Semantic analysis of text

2019-04-02 09:06发布

问题:

Which tools would you recommend to look into for semantic analysis of text?

Here is my problem: I have a corpus of words (keywords, tags).

I need to process sentences, input by users and find if they are semantically close to words in the corpus that I have.

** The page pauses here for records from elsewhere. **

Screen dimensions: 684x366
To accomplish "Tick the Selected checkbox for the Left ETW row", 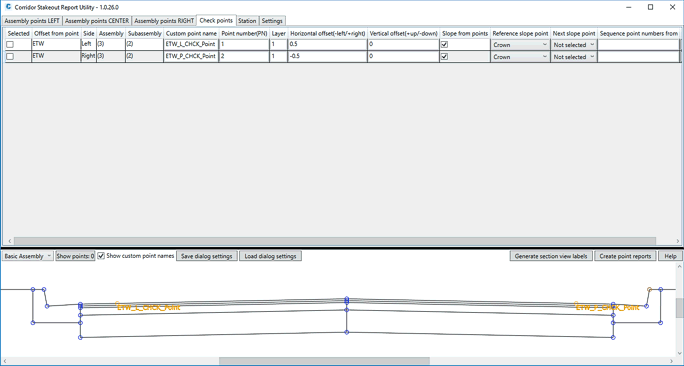I will tap(10, 44).
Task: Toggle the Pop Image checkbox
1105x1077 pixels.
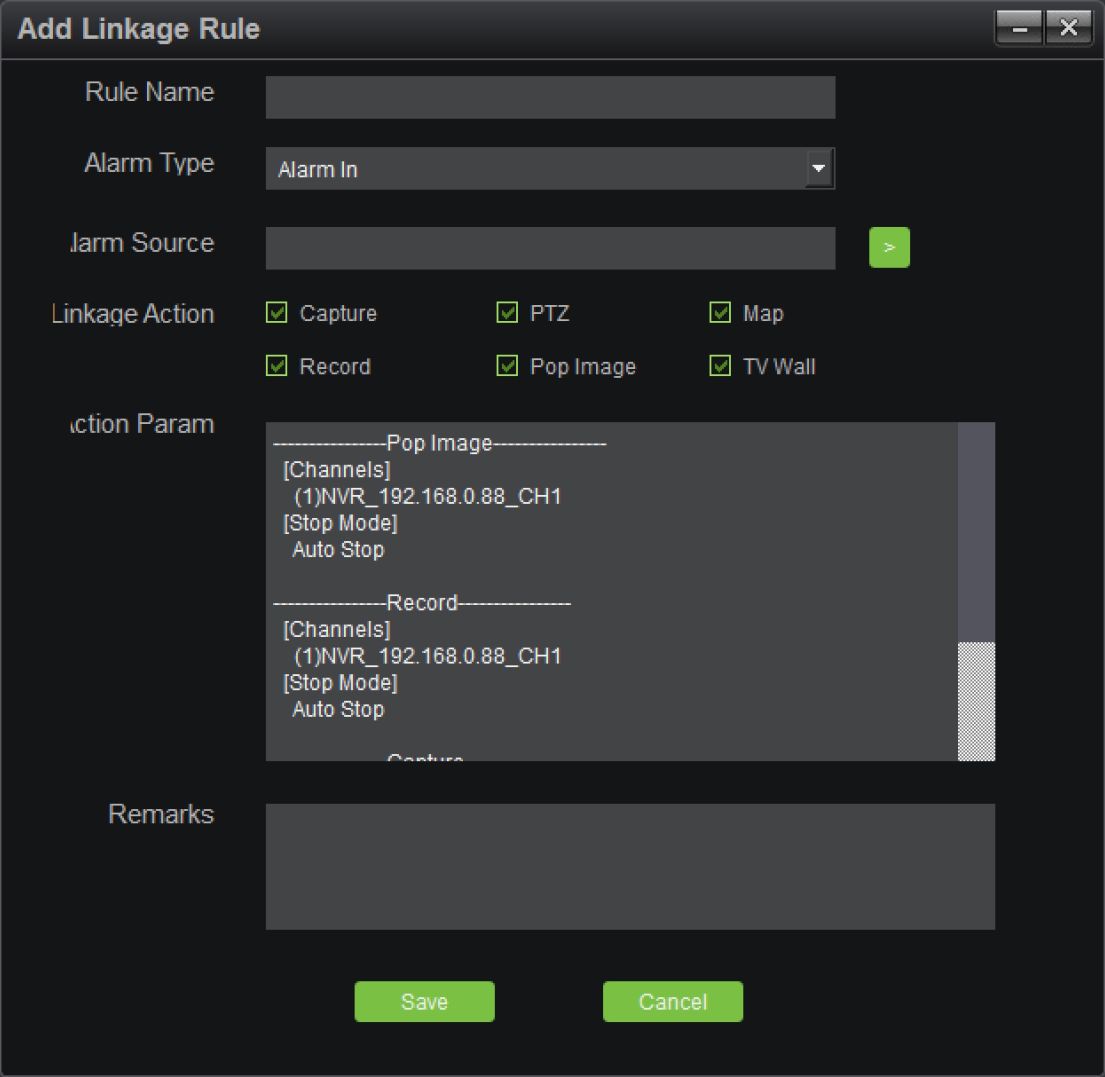Action: 507,366
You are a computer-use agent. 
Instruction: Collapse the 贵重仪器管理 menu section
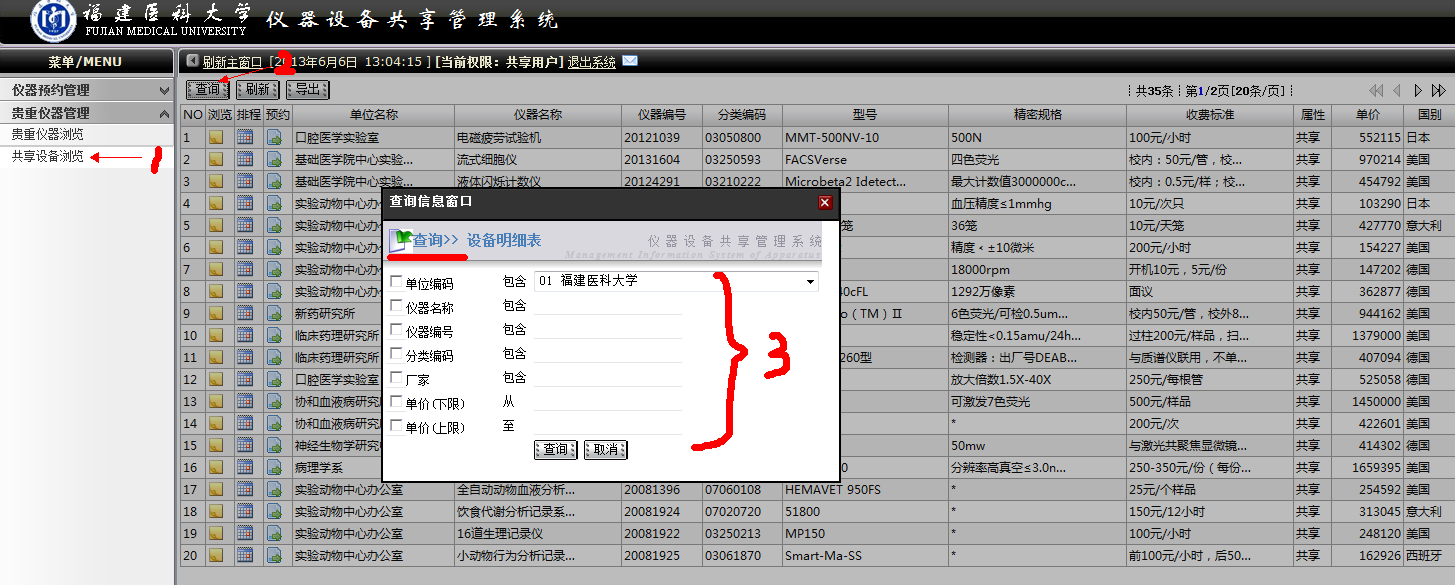[87, 113]
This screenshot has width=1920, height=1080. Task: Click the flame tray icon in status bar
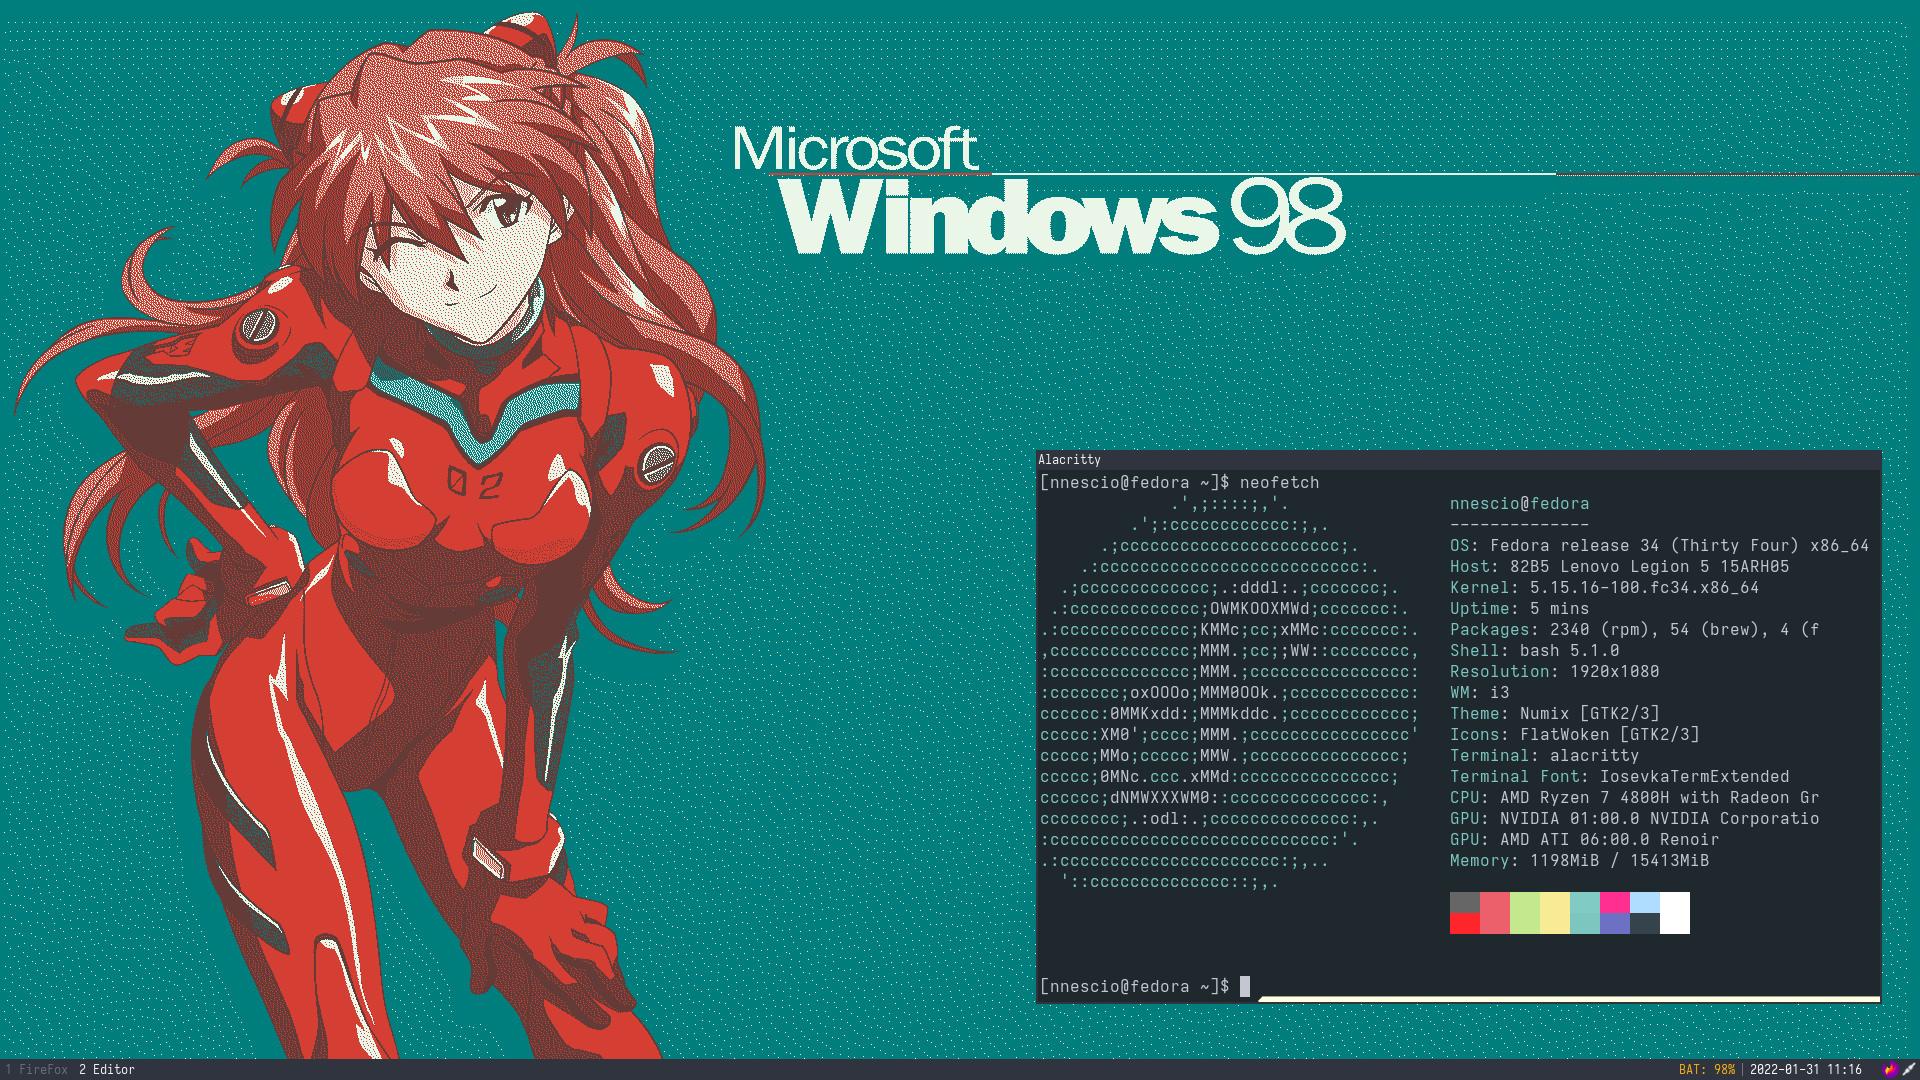1890,1069
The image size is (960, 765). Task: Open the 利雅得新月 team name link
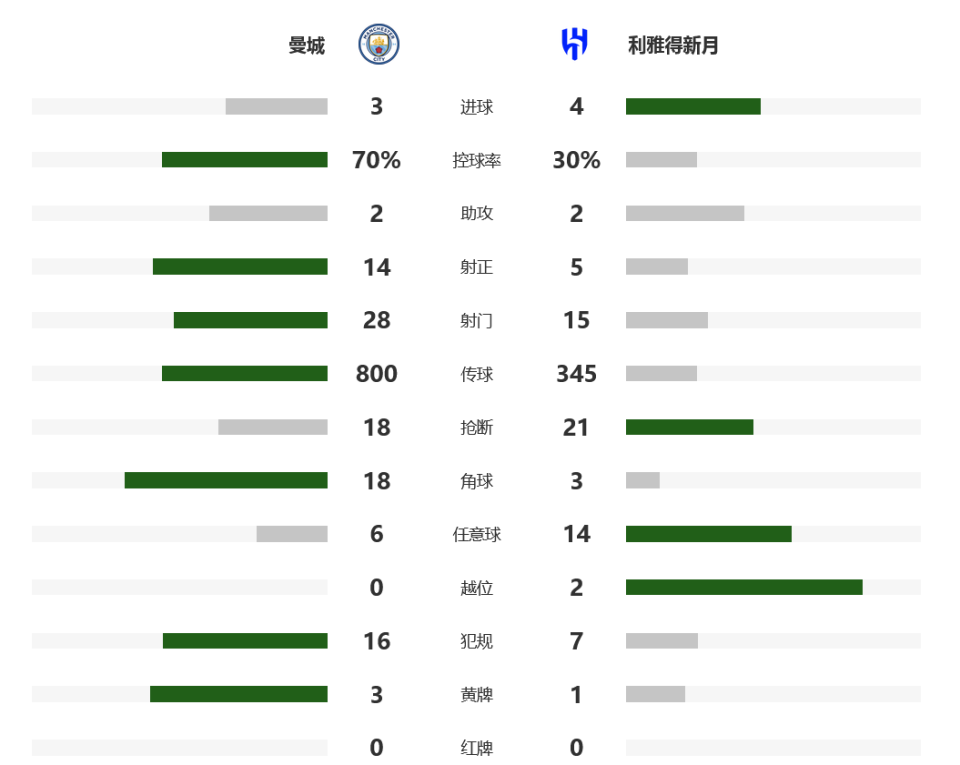[x=673, y=45]
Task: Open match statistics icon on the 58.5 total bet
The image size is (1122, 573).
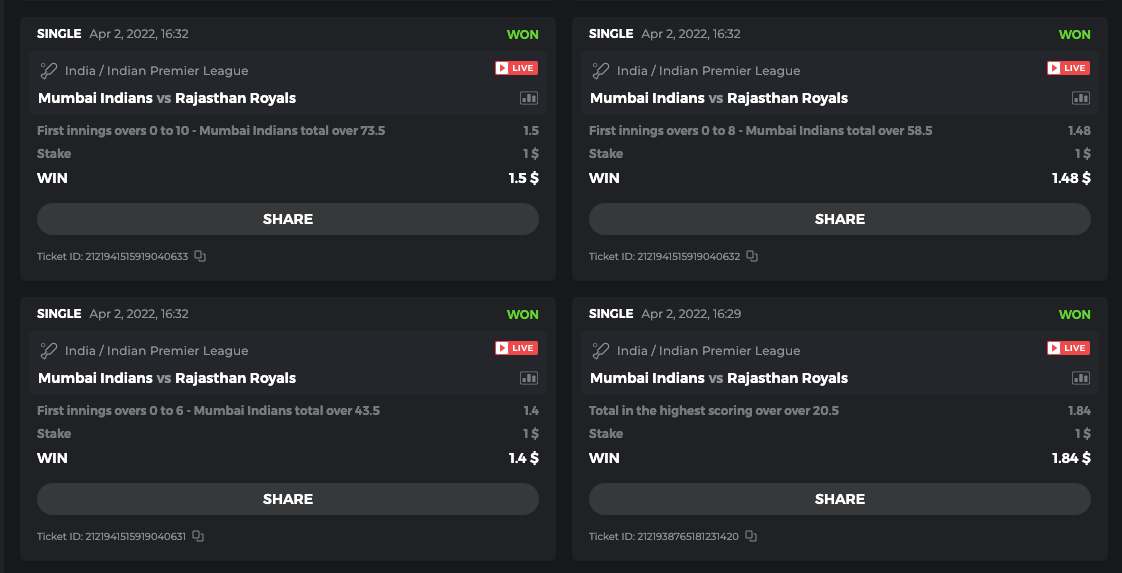Action: click(1081, 98)
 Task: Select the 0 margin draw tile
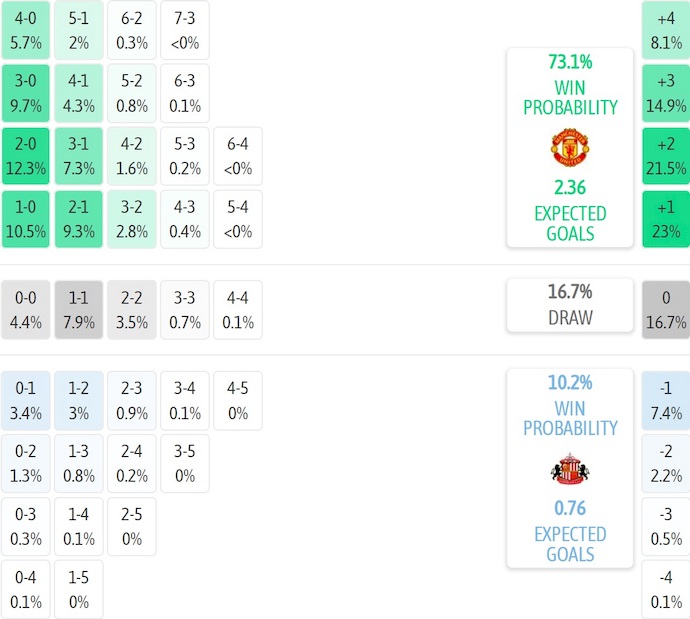666,310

Any kind of suggestions (books or actual toolkits / APIs) are very welcome.

Regards,

回答1:

Some useful links to begin with:

  • http://alias-i.com/lingpipe/demos/tutorial/sentiment/read-me.html
  • http://kmandcomputing.blogspot.com/2008/06/opinion-mining-with-rapidminer-quick.html
  • http://rapid-i.com/content/blogcategory/38/69/
  • http://www.cs.cornell.edu/People/pabo/movie-review-data/otherexperiments.html
  • http://wordnet.princeton.edu/

Tools/Libraries:

  • Open NLP
  • lingpipe


回答2:

If you consider your corpus as an ontology, Apache Stanbol - http://incubator.apache.org/stanbol/ - might be useful. It uses dbpedia as the default ontology while analyzing text. Although it is incubating, enhancer component is good enough foe adoption. So, you can give it a try.



回答3:

You can try some WordNet similarity measurements. Ted Pedersen has a compilation of those metrics in WordNet::Similarity which you can experiment and look into. There are counterpart implementations in other languages (e.g. Java).